Keep in mind that higher xz levels can require considerable amounts
of memory for decompression.
This shell script will try gzip -9
, zopfli
(if available),
and all xz
levels 0 to 9e and report file size and
memory used (kiB) for decompression:
#!/bin/bash
set -e
echo -e "comp\tmemory\tsize"
bytes=$(stat -c %s "$FILE")
echo -e "none\t-\t$bytes"
gzip -9 -k -f "$FILE"
bytes=$(ls -l "$FILE.gz" | cut -d " " -f 5)
mem=$( 2>&1 /usr/bin/time -f "%M" gunzip -f -k "$FILE.gz")
echo -e "gzip -9\t$mem\t$bytes"
if command -v zopfli &> /dev/null; then
zopfli -k -f "$FILE"
bytes=$(ls -l "$FILE.gz" | cut -d " " -f 5)
mem=$( 2>&1 /usr/bin/time -f "%M" gunzip -f -k "$FILE.gz")
echo -e "zopfli\t$mem\t$bytes"
fi
for LEVEL in 0 0e 1 1e 2 2e 3 3e 4 4e 5 5e 6 6e 7 7e 8 8e 9 9e; do
xz -$LEVEL -k -f "$FILE"
bytes=$(ls -l "$FILE.xz" | cut -d " " -f 5)
mem=$( 2>&1 /usr/bin/time -f "%M" unxz -f -k "$FILE.xz")

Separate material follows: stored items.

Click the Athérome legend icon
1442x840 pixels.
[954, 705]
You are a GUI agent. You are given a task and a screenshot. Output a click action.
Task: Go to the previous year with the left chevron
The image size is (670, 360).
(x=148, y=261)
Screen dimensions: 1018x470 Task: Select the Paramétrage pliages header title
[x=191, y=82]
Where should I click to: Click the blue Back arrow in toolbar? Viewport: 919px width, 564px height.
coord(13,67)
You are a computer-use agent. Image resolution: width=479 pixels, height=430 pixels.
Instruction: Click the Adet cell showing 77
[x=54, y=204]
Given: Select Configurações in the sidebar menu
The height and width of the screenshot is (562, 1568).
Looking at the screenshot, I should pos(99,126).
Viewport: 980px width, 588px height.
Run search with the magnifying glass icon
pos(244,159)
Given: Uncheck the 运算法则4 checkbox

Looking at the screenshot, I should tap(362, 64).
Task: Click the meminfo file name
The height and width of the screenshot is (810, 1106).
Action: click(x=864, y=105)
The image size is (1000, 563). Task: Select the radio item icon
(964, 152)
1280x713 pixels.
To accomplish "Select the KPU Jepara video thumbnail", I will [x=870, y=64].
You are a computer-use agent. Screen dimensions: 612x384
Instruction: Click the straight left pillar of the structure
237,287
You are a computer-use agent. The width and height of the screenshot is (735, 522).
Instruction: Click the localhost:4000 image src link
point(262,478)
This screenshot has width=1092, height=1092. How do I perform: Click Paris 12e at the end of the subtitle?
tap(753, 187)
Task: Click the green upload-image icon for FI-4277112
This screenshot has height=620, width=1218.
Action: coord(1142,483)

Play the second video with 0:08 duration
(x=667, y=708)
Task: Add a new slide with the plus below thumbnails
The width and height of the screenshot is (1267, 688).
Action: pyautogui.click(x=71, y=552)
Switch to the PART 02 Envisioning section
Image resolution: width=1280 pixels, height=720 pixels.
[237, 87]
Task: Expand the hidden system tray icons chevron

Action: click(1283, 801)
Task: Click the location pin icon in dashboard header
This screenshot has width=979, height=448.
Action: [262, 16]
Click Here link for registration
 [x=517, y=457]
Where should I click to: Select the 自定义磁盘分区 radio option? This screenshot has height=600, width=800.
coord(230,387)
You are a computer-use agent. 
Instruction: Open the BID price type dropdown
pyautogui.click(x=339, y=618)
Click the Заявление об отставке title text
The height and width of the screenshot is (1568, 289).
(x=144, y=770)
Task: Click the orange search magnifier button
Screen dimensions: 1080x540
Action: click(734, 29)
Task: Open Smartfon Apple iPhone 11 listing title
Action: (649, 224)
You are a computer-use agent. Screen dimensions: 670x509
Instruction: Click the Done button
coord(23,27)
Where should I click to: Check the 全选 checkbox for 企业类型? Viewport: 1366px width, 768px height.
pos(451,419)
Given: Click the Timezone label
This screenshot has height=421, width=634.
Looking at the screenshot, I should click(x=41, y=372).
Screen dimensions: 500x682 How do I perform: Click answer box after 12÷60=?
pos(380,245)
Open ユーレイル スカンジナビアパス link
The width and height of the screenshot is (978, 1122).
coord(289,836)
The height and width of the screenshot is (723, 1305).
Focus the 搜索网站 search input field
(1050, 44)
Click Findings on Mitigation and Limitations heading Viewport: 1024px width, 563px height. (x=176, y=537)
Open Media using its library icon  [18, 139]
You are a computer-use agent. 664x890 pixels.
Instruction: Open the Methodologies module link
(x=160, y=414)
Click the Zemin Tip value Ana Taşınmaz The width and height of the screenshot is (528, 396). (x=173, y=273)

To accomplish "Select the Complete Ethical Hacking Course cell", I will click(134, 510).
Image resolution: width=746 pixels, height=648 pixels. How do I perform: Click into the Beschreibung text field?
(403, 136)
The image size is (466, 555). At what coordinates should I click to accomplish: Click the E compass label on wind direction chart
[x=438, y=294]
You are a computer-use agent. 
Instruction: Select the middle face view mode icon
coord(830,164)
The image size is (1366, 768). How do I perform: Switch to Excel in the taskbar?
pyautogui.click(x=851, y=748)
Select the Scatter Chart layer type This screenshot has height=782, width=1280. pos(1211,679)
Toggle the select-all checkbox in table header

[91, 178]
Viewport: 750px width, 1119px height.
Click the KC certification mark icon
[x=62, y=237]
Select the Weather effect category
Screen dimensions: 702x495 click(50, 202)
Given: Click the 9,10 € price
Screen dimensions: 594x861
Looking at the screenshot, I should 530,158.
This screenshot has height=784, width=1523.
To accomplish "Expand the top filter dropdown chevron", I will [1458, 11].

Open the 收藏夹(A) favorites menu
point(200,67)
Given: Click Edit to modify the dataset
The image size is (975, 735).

echo -e "xz -$LEVEL\t$mem\t$bytes"
done
For example here’s the sorted output for ILSVRC2012_val.txt
:
$ FILE=ILSVRC2012_val.txt ./testcomp.sh | sort -n -t $'\t' -k 3
comp memory size
xz -6 5068 123436
xz -7 4616 123436
xz -8 5140 123436
xz -9 3824 123436
xz -0e 2652 123540
xz -1e 3432 123540
xz -2e 4020 123540
xz -4e 4496 123540
xz -6e 5576 123540
xz -7e 5760 123540
xz -8e 6008 123540
xz -9e 5092 123540
xz -3e 4388 123680
xz -5e 4012 123680
xz -5 4320 125460
xz -2 3952 166608
xz -3 4016 167436
xz -1 3224 167828
xz -0 2720 168588
xz -4 3796 168924
zopfli 3120 201604
gzip -9 3292 229789
none - 1644500
Surprisingly xz -0e
is the clear winner here, giving excellent
compression ratio with very low memory requirements.
Read module
Add a module called FOO
to the datadings.sets
package and add/load available meta-data, if any.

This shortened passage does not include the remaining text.